## Problem
Check every line below for the word "What" and show those that hold it.

## Dataset records
"""
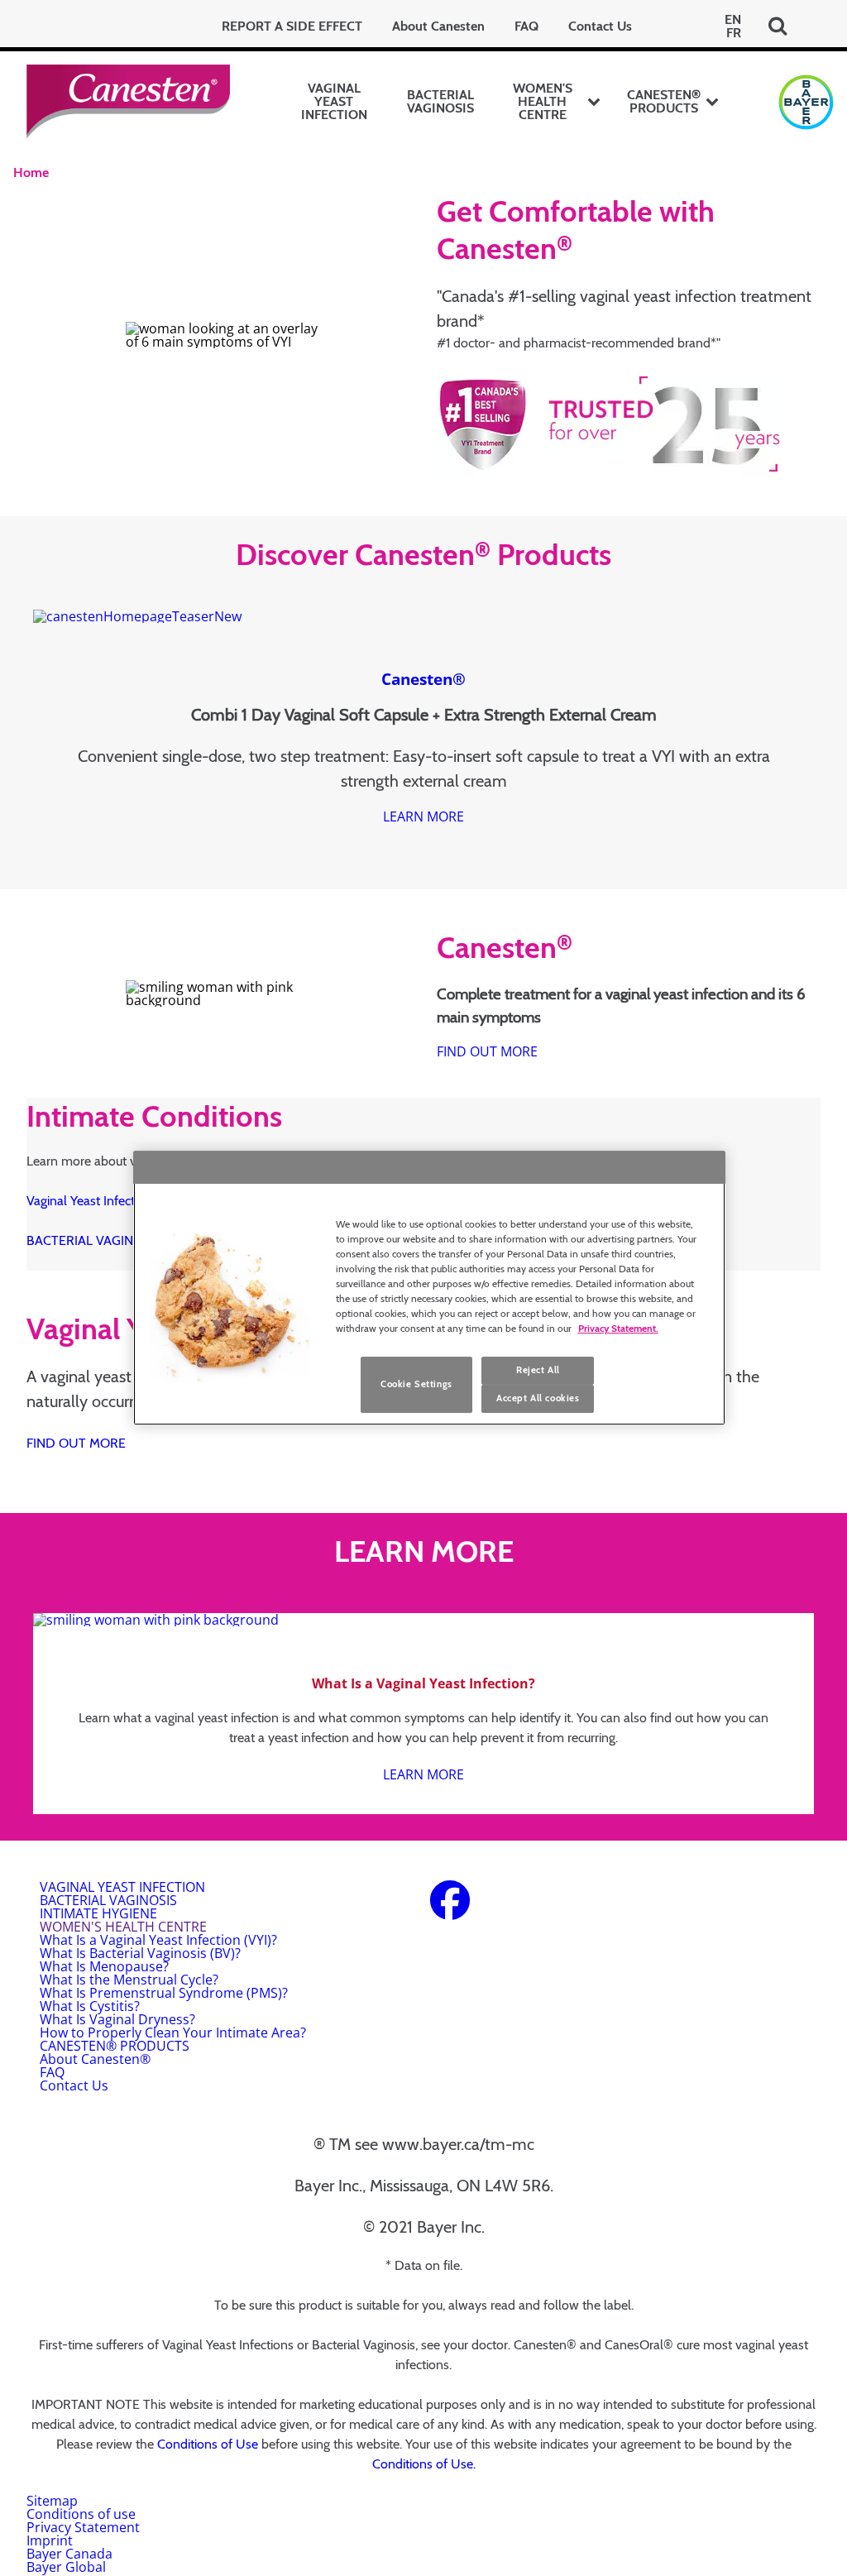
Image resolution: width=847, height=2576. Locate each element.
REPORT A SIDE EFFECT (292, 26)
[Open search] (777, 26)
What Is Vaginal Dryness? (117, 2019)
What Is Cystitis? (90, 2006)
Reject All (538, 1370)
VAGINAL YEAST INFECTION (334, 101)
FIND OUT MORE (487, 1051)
"""
## The answer
What Is Vaginal Dryness? (117, 2019)
What Is Cystitis? (90, 2006)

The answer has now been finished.